*Task item*
Reproduce part of the yard and patio inspection passage word for word. Begin at the words "Yard and outdoor patio inspections for" and stop after "STX, were positive for Ae. aegypti pupae.".

*Text provided*
Yard and outdoor patio inspections

Yard and outdoor patio inspections for mosquito larval habitats were conducted at 335 of the 341 households that participated in the survey (168 in STT and 167 in STX). Potential larval habitats (with or without water) were found in 98.2% of the households inspected, and mosquito immatures were found in 34.9% of those. A slightly higher number of households had potential mosquito larval habitats in the STX district (99%) compared with the STT district (97%). However, 40.5% of the households in the STT district had positive larval habitats compared to 29.3% in the STX district. Of the households inspected, 63 (18%), 46 in STT and 17 in STX, had pupal presence. Among these, 50 households (79.4%), 39 in STT and 11 in STX, were positive for Ae. aegypti pupae.

Overall, 821 water-holding containers were found in the STT district and 614 in the STX district. Of these, 57 (6.9%) and 14 (2.2%), respectively, were positive for Ae. aegypti pupae. Other pupal species found in containers were Cx. biscaynensis and Cx. quinquefasciatus. The most common artificial containers found were buckets, plastic containers, barrels/drums, flowerpot dishes, and flowerpots (Fig 4). Buckets, barrels/drums, and tires were the containers with the highest numbers of Ae. aegypti pupae found (Table 5).

Collected data entries:

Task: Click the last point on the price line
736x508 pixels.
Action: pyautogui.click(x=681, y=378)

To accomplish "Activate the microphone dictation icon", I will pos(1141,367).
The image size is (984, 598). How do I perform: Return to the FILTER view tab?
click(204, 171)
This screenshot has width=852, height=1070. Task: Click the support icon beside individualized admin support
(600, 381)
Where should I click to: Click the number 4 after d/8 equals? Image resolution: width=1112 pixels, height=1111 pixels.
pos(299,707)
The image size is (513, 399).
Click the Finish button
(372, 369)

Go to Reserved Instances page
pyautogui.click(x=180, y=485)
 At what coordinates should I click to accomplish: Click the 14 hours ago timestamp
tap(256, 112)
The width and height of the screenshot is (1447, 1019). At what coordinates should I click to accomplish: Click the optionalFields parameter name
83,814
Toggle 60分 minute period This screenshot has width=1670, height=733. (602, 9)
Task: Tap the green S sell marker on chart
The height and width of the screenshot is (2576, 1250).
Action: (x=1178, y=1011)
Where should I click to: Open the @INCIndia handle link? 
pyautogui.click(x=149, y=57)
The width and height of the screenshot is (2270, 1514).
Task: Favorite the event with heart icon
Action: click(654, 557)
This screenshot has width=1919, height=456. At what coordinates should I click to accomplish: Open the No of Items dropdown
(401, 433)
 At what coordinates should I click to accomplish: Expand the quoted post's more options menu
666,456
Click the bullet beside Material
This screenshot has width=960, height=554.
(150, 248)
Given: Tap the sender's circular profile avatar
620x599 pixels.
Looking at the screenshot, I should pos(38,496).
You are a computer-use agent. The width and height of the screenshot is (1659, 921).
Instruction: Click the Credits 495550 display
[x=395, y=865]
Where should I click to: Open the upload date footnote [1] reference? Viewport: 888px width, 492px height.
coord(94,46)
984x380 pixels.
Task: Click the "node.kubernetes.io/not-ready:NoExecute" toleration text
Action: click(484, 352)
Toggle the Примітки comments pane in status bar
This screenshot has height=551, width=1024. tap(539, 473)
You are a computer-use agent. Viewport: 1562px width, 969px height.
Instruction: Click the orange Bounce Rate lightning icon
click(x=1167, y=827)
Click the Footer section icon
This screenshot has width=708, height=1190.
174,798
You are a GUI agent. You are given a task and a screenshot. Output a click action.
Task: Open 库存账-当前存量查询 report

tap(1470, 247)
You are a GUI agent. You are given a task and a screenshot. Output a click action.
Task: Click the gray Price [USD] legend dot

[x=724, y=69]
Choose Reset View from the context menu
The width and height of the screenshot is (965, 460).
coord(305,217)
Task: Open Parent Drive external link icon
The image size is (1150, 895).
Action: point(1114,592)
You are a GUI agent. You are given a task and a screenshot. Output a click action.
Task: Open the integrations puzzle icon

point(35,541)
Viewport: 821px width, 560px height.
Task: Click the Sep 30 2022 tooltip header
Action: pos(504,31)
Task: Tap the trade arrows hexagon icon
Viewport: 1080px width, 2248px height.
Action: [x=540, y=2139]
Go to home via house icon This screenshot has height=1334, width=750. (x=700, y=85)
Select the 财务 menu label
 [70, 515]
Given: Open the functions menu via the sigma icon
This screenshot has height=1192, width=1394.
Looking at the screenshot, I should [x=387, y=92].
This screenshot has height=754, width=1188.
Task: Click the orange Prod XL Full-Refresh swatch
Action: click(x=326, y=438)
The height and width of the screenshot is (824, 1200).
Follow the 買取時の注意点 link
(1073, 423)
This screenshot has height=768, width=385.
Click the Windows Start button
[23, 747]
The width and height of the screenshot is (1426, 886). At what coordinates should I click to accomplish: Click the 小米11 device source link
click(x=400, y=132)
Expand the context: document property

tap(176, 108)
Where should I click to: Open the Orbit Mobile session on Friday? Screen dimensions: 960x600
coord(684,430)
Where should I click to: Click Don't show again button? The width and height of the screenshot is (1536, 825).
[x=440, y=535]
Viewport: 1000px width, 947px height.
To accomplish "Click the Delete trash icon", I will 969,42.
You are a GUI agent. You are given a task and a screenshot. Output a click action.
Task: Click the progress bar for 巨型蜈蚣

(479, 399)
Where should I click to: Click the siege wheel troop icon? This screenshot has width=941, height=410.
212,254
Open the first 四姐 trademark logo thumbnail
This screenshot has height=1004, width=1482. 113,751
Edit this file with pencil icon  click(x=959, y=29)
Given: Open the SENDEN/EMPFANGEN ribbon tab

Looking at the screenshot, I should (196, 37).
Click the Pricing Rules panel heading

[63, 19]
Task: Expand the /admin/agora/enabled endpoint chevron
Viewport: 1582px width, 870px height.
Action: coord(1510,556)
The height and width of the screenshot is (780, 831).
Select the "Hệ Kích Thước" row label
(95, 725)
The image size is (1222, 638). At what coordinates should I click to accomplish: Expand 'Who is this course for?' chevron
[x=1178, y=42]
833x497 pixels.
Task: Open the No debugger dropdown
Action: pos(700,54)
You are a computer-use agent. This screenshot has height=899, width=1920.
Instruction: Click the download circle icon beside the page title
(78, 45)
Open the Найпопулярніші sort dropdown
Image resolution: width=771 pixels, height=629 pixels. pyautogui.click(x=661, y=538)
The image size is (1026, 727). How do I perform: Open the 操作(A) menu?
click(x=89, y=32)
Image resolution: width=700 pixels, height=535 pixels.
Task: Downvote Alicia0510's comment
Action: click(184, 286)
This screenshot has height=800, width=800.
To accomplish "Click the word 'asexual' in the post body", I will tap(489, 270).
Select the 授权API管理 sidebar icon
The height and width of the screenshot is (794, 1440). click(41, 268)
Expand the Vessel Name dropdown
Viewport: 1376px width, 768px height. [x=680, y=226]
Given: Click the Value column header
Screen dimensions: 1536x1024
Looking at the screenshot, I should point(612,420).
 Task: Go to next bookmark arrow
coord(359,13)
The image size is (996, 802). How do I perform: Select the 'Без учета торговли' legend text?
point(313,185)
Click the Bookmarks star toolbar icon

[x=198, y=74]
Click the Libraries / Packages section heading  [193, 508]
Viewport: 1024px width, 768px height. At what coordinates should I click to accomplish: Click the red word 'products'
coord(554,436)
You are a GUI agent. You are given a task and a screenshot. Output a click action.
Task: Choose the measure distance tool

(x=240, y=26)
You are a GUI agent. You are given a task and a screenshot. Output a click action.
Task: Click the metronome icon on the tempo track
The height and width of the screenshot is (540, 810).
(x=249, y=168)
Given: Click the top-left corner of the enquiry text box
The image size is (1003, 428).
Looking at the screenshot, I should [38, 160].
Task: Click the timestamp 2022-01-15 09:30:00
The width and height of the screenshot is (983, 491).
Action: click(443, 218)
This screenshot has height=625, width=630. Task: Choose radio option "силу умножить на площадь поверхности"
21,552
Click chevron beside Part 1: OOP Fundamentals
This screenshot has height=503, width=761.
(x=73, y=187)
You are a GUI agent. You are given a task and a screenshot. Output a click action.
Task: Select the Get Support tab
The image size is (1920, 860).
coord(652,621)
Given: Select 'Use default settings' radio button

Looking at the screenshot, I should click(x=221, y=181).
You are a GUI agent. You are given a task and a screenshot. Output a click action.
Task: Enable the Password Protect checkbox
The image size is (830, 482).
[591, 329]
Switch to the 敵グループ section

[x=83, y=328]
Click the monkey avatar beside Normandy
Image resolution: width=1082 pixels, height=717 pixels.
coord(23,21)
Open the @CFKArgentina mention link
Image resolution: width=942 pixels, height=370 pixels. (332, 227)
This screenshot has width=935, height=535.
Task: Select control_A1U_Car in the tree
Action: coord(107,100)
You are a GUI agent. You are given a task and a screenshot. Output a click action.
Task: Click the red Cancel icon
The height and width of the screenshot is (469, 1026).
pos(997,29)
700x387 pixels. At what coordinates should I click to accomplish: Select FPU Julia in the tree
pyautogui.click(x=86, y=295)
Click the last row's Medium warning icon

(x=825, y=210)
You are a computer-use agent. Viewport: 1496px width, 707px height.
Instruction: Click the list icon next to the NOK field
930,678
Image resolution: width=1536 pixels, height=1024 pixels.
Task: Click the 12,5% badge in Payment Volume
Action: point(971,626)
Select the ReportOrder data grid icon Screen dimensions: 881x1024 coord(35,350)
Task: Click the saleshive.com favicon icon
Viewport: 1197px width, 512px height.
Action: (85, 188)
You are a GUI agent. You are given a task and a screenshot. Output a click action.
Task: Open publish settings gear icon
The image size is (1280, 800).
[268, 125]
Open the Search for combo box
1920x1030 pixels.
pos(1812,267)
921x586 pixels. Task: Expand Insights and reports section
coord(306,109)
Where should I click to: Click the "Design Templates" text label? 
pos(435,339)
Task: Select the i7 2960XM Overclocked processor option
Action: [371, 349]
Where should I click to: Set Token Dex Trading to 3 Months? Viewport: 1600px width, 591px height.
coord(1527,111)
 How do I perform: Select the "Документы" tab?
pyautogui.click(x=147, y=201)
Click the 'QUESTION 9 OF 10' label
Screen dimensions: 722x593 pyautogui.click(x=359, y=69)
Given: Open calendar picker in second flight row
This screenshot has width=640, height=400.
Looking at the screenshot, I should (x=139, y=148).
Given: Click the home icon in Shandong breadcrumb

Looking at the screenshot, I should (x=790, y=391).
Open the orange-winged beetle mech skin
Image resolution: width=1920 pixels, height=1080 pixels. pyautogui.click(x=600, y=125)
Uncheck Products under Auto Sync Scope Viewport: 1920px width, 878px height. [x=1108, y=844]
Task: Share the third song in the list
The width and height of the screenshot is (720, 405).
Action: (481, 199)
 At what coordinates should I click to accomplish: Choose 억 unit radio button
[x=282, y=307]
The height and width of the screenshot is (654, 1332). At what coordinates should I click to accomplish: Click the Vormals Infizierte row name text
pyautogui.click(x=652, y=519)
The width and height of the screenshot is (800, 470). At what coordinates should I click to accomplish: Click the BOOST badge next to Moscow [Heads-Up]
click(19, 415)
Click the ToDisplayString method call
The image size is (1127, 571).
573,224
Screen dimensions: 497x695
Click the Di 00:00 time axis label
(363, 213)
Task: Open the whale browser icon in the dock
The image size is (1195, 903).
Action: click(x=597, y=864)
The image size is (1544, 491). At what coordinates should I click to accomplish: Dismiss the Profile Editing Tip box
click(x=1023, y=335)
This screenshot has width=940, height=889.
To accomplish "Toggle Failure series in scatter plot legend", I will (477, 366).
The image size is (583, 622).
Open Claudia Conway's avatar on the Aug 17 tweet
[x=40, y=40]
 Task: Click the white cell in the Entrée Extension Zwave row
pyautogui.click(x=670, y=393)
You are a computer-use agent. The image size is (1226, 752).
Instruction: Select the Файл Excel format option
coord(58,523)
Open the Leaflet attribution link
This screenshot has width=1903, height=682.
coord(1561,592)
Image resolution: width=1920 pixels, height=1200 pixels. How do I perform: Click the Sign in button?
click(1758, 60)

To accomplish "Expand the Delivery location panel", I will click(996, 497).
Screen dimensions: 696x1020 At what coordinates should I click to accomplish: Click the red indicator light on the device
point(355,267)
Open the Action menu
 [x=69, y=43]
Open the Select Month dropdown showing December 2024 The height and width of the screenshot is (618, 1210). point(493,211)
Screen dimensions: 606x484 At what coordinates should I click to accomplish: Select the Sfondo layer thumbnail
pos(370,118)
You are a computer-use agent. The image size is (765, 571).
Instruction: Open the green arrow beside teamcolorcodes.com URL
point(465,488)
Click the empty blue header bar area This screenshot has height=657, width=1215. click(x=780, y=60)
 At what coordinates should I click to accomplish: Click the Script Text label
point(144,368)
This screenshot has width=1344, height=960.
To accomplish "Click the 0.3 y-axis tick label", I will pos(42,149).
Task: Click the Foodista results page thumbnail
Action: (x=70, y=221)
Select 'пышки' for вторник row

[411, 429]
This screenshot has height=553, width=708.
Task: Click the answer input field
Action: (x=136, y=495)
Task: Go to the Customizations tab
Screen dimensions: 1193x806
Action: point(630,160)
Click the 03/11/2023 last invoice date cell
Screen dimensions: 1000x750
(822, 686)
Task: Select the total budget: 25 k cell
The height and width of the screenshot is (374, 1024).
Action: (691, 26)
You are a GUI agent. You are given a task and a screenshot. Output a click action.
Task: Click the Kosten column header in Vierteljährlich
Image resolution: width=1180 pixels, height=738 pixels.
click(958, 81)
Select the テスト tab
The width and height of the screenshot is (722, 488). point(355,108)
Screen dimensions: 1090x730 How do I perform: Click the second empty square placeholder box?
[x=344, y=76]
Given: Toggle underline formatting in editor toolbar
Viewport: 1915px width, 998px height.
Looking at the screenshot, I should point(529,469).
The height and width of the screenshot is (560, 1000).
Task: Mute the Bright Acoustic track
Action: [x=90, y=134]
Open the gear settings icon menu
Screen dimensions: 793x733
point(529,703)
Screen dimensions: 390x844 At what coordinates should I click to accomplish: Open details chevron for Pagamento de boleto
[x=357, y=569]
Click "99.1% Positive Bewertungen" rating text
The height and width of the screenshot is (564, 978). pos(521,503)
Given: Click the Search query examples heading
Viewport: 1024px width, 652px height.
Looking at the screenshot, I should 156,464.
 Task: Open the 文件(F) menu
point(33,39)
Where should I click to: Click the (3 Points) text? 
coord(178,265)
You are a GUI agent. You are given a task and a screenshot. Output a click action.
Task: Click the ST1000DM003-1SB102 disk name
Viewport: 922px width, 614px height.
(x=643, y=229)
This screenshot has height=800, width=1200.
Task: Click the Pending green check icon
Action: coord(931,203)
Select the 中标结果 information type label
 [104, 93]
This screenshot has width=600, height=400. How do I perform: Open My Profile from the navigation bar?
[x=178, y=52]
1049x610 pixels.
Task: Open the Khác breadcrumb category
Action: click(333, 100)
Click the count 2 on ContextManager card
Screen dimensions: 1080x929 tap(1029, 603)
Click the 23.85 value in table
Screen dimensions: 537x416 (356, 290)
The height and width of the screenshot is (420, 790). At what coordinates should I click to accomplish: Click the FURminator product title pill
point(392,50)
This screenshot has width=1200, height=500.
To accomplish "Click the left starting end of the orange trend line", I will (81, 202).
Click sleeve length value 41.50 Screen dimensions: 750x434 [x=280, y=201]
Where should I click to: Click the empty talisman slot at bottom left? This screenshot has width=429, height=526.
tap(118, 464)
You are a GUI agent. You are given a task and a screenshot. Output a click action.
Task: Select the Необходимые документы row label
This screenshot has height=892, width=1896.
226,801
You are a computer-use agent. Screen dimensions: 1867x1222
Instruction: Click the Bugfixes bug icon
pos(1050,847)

*Solution to this exercise*
Yard and outdoor patio inspections for mosquito larval habitats were conducted at 335 of the 341 households that participated in the survey (168 in STT and 167 in STX). Potential larval habitats (with or without water) were found in 98.2% of the households inspected, and mosquito immatures were found in 34.9% of those. A slightly higher number of households had potential mosquito larval habitats in the STX district (99%) compared with the STT district (97%). However, 40.5% of the households in the STT district had positive larval habitats compared to 29.3% in the STX district. Of the households inspected, 63 (18%), 46 in STT and 17 in STX, had pupal presence. Among these, 50 households (79.4%), 39 in STT and 11 in STX, were positive for Ae. aegypti pupae.